• _What to do_
The entries that follow include a run beginning at the line with "Click the Resize/Move" and ending at the line with "Select the /dev/sda2 efi partition row"; restate that run word for word and leave the rest out.

• _Data supplied_
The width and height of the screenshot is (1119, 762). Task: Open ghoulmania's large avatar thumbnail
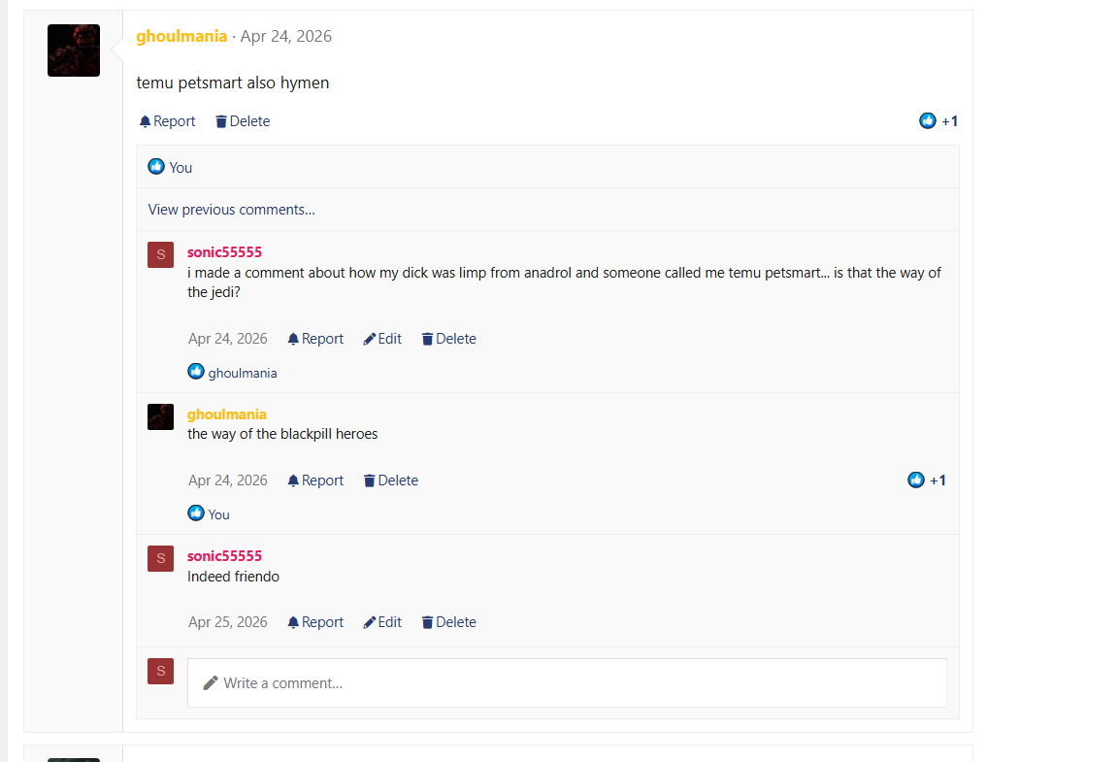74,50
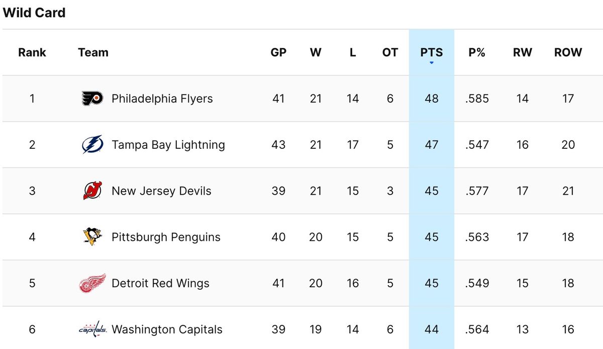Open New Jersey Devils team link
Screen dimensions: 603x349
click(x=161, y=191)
---
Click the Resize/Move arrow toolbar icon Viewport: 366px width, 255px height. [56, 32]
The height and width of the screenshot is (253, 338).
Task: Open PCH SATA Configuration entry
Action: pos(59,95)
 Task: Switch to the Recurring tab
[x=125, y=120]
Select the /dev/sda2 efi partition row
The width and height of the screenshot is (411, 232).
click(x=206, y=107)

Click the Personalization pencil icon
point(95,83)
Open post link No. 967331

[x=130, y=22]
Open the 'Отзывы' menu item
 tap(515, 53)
--
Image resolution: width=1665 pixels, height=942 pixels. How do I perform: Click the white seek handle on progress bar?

• _Result for this task_
Click the Resize/Move arrow toolbar icon Viewport: 366px width, 255px height. [56, 32]
The height and width of the screenshot is (253, 338).
Task: Open PCH SATA Configuration entry
Action: pos(59,95)
 Task: Switch to the Recurring tab
[x=125, y=120]
Select the /dev/sda2 efi partition row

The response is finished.